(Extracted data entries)
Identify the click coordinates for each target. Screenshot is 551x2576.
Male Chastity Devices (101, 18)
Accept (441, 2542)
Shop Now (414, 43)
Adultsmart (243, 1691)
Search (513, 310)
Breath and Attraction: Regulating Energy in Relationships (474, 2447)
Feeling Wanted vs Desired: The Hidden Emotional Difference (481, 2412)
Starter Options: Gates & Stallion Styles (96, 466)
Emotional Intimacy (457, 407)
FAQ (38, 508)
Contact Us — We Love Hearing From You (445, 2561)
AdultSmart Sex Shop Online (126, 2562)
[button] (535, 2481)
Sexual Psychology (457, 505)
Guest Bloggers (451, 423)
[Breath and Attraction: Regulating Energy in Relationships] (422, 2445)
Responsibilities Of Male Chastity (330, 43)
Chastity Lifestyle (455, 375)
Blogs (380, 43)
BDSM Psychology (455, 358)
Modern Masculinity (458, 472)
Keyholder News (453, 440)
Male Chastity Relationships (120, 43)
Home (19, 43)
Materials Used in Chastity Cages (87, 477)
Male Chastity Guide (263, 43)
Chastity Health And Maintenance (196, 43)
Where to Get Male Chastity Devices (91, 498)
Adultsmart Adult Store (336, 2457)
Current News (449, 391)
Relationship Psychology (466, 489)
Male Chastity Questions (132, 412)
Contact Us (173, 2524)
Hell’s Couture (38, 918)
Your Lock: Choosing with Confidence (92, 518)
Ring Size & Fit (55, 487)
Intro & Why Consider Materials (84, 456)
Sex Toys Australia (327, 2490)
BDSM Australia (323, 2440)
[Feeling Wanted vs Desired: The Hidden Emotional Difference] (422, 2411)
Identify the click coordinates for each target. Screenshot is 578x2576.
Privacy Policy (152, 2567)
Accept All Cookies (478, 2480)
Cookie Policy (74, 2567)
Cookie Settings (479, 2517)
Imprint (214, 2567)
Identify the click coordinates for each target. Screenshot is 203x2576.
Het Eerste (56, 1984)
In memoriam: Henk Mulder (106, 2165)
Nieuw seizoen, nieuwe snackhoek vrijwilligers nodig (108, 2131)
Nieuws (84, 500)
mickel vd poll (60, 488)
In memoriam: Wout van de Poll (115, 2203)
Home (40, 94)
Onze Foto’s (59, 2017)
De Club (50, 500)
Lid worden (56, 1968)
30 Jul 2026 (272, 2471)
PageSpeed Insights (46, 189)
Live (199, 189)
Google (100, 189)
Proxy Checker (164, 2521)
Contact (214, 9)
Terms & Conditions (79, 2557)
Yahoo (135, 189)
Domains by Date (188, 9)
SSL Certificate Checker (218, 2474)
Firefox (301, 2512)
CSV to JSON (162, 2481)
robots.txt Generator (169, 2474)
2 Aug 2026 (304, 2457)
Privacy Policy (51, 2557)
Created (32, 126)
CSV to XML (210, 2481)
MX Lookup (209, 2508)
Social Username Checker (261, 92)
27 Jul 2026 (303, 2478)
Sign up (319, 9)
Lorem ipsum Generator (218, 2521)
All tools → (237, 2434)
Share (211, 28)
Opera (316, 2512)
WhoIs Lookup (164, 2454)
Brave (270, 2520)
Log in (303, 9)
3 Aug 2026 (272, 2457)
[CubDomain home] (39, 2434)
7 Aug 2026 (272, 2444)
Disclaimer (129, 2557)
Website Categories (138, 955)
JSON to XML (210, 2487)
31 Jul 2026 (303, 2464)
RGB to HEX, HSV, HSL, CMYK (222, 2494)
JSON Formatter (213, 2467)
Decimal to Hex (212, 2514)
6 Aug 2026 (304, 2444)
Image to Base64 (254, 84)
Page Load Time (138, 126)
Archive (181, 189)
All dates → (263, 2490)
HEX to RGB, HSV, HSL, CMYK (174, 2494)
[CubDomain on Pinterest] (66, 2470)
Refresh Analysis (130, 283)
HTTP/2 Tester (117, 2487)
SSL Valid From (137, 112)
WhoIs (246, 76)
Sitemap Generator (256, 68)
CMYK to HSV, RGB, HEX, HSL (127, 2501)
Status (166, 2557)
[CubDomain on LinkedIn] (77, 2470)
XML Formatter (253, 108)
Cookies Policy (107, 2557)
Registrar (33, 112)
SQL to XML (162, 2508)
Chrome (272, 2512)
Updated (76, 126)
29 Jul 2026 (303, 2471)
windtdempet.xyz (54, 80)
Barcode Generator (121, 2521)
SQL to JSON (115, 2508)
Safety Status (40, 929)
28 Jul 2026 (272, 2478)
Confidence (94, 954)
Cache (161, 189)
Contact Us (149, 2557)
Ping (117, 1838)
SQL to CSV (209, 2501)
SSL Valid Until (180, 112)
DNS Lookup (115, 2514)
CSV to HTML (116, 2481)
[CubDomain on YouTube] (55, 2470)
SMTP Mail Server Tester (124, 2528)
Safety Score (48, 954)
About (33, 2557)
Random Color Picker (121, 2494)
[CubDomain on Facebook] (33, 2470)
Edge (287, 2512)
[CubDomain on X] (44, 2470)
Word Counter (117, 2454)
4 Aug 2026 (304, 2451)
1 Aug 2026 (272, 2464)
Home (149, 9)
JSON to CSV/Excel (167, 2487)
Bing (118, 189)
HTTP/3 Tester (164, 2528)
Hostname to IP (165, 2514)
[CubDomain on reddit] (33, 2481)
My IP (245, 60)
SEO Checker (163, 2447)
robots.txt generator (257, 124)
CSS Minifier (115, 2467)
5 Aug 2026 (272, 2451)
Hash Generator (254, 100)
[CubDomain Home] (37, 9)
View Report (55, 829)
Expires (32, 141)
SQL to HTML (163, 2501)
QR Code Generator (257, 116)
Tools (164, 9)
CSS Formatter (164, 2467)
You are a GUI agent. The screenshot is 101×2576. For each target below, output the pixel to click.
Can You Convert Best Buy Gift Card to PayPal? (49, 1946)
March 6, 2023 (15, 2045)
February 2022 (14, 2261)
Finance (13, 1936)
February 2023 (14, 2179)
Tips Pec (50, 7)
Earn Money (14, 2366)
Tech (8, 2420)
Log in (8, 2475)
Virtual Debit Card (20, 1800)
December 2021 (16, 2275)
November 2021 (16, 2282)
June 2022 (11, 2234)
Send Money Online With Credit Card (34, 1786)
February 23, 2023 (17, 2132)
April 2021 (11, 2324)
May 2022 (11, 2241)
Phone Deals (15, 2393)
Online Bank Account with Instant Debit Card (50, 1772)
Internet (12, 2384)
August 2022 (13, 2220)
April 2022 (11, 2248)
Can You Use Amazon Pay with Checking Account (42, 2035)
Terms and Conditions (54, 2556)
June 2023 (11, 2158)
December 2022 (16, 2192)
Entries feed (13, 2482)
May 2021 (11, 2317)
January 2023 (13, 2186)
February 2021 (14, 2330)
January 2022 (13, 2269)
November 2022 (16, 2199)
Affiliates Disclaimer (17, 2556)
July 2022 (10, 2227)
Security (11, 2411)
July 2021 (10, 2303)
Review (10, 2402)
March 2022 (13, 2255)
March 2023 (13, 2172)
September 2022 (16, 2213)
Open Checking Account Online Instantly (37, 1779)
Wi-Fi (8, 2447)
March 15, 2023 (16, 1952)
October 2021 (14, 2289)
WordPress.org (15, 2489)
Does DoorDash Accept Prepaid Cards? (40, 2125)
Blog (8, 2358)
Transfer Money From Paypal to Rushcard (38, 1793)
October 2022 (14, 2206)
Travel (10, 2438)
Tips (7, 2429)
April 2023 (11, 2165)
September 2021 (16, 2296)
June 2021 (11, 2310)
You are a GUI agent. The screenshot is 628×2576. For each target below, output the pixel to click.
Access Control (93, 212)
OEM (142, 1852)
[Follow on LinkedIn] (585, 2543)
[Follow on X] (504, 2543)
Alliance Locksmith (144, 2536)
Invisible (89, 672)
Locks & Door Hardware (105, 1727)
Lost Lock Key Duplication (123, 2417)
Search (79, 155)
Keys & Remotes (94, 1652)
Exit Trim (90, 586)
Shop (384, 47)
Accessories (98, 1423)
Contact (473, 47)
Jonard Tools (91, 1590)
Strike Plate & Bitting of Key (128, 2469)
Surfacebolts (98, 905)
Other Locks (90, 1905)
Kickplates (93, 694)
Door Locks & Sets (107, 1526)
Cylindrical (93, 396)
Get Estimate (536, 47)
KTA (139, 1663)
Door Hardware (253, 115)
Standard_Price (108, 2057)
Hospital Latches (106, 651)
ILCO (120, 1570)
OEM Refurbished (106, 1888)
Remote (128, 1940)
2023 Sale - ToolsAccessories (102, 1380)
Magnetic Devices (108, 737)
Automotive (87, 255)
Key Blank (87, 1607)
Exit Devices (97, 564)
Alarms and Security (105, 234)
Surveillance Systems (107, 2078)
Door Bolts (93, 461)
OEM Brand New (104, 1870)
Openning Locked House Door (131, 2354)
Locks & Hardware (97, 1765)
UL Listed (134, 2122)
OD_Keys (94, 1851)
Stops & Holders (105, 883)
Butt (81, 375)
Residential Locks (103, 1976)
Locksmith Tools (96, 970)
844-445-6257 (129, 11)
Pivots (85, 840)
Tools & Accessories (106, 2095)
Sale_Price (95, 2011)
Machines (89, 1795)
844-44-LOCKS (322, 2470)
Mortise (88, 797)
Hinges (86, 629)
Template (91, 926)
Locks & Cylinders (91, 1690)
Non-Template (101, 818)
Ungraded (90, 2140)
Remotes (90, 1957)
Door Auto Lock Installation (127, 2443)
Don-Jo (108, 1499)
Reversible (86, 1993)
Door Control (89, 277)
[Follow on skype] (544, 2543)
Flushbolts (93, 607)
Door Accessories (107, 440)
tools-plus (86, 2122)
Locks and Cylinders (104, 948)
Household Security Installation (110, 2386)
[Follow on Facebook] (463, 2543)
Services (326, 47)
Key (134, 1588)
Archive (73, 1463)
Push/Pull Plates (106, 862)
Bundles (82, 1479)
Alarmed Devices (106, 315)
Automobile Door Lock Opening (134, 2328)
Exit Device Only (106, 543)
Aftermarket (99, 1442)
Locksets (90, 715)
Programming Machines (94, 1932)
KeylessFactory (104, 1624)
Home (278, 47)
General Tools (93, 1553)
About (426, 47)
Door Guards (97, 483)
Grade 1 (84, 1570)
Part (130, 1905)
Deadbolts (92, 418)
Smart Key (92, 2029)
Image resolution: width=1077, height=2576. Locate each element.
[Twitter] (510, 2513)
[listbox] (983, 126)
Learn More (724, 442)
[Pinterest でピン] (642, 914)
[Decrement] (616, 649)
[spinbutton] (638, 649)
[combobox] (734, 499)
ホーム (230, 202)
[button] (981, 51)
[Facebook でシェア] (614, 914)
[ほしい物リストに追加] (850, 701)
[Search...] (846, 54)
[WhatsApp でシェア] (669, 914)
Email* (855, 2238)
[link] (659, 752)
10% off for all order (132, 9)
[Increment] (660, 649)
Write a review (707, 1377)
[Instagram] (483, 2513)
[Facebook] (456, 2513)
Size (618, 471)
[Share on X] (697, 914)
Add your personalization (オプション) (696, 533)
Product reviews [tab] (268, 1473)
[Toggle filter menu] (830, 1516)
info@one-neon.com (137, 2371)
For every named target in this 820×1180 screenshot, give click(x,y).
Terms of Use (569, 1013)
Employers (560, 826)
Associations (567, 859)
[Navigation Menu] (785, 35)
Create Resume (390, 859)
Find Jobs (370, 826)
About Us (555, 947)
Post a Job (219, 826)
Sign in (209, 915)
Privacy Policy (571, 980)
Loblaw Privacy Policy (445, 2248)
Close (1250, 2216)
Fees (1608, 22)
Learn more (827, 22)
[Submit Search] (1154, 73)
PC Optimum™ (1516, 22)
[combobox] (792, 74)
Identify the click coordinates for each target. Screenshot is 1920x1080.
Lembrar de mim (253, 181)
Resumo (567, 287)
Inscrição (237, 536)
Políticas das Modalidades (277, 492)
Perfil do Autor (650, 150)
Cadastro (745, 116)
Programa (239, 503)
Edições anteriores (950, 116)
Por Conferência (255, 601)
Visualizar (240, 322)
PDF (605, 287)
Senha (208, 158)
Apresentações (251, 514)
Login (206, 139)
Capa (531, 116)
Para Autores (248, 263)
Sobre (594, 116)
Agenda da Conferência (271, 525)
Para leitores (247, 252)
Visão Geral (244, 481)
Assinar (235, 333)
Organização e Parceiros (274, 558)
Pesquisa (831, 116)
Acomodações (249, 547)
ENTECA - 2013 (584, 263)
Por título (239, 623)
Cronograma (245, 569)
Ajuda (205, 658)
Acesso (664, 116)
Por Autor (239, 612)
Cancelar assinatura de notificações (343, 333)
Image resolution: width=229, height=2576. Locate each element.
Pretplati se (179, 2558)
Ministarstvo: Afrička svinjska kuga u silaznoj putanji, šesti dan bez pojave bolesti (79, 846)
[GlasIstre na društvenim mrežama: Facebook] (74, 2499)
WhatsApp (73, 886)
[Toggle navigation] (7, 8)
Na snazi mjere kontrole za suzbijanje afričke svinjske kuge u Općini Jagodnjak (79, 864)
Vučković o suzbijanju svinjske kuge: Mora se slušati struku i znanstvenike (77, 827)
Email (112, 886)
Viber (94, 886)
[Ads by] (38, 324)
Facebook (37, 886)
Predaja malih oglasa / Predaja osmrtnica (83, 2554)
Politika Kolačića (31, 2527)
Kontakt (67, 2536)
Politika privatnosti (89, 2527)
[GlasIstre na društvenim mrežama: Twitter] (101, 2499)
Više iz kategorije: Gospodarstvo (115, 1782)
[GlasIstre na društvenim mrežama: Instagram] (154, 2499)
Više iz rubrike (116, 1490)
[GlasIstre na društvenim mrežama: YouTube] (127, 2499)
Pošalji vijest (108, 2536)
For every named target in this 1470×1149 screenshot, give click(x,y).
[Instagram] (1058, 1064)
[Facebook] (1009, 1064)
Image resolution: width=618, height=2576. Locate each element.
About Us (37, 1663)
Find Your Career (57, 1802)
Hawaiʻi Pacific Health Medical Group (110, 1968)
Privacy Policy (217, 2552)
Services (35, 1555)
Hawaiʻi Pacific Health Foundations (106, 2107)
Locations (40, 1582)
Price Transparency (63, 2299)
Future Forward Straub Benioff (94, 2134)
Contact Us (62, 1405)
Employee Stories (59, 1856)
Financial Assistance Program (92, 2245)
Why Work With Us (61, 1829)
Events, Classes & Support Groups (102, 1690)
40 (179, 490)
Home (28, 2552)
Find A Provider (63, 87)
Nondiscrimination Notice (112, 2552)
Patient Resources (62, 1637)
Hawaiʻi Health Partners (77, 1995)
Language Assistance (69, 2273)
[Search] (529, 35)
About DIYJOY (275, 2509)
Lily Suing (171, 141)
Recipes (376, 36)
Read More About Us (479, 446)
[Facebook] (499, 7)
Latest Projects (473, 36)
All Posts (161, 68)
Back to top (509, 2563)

**WHAT NEEDS TO BE DONE:**
Your task is to copy each line of the entries that includes the word "Breath".

**SOLUTION:**
Breath and Attraction: Regulating Energy in Relationships (474, 2447)
[Breath and Attraction: Regulating Energy in Relationships] (422, 2445)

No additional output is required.